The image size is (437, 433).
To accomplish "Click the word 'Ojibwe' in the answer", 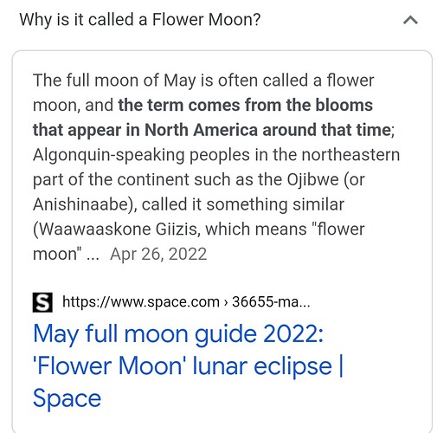I will pyautogui.click(x=312, y=180).

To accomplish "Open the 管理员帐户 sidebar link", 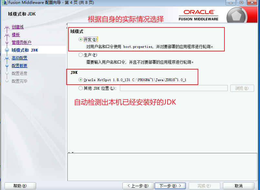I will click(x=21, y=42).
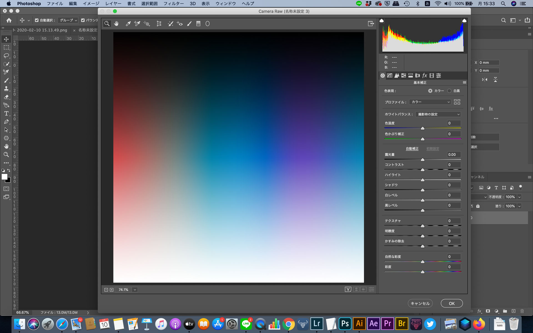Select カラー radio button for color mode
Screen dimensions: 533x333
pos(430,90)
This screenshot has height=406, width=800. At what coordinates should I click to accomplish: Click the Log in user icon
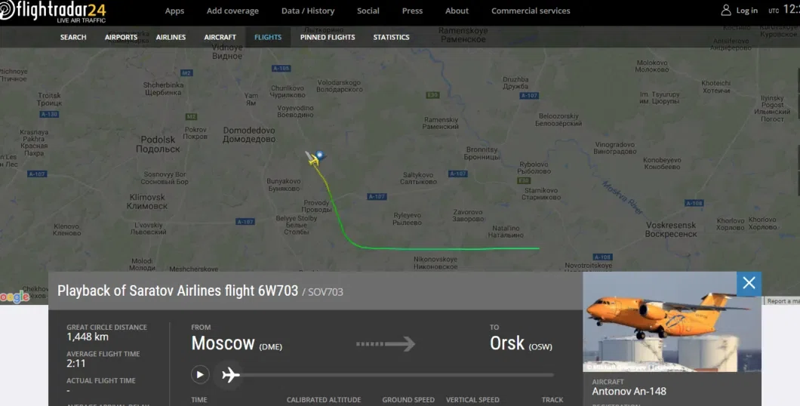(x=725, y=11)
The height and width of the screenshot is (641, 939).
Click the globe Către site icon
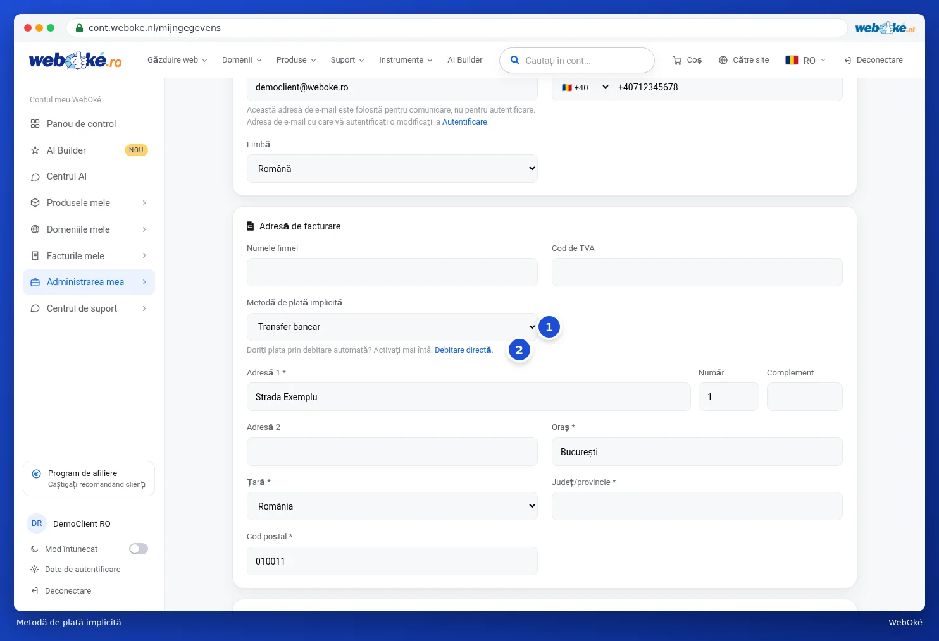pos(723,60)
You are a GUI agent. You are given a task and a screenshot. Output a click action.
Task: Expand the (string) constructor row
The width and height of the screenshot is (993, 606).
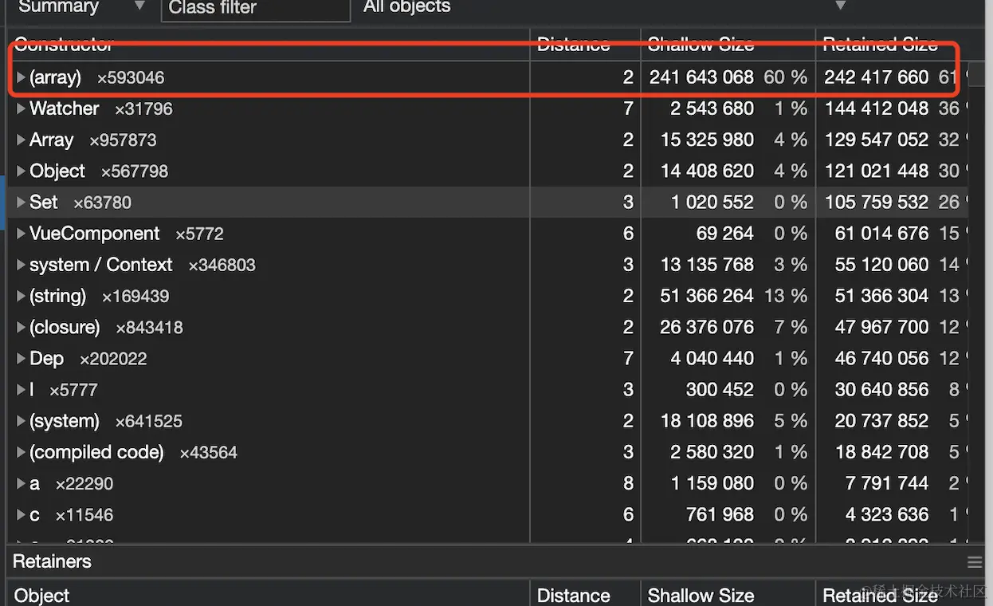coord(21,296)
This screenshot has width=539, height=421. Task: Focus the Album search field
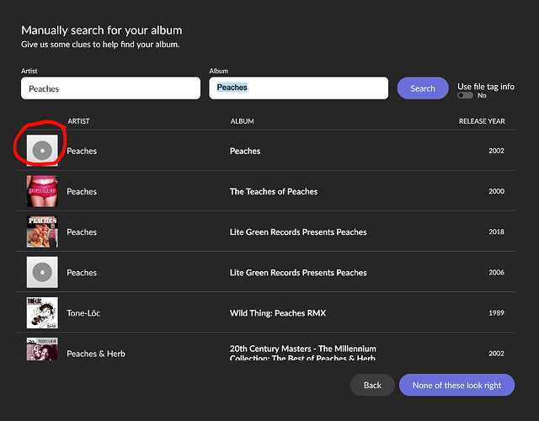298,88
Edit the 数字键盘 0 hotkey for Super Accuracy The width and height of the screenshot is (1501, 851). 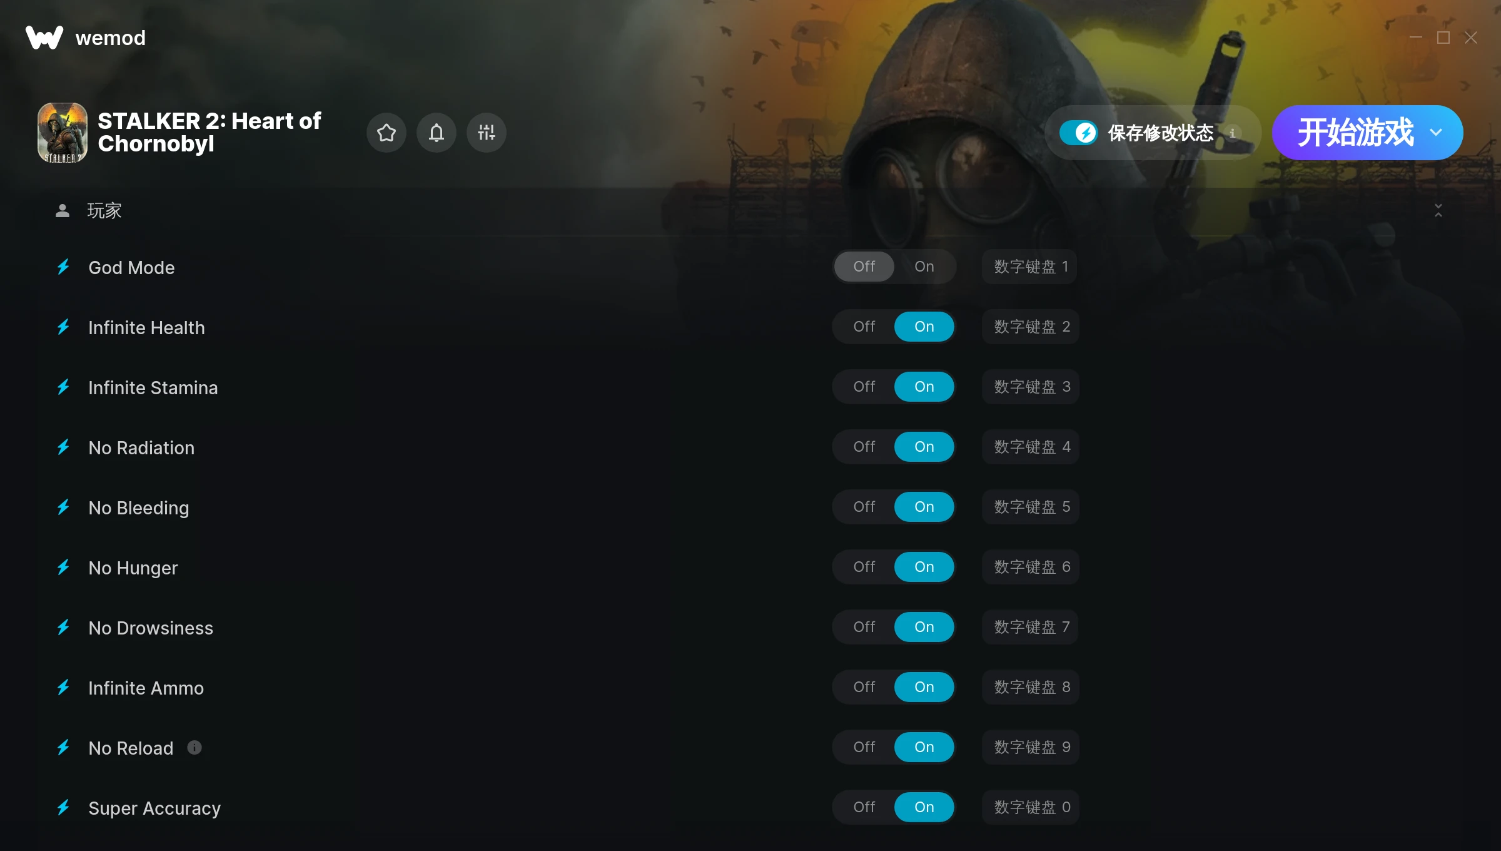[1031, 807]
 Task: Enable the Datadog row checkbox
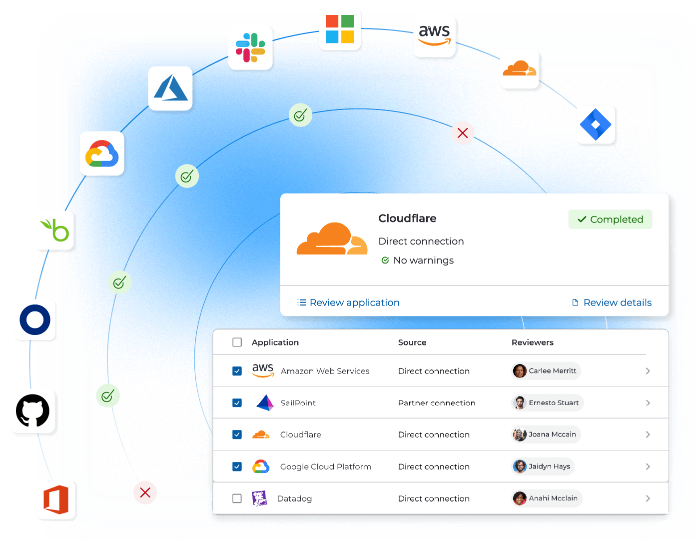237,499
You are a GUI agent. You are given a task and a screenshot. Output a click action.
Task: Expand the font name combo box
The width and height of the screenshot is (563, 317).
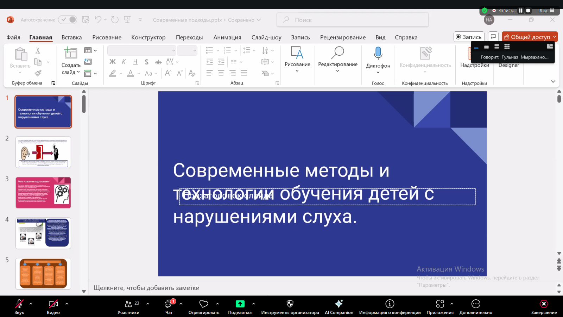(173, 51)
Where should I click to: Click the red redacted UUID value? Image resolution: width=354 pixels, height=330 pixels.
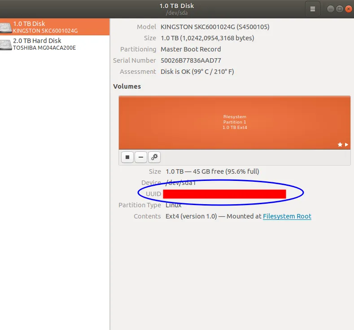coord(224,194)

*Your goal:*
Copy out, exactly and without pictures, each line from the one containing "The width and height of the screenshot is (563, 317)." through the final line of the entries, both ends included.

*Exercise solution:*
The width and height of the screenshot is (563, 317).
(173, 51)
Where should I click to: Click the red redacted UUID value? Image resolution: width=354 pixels, height=330 pixels.
coord(224,194)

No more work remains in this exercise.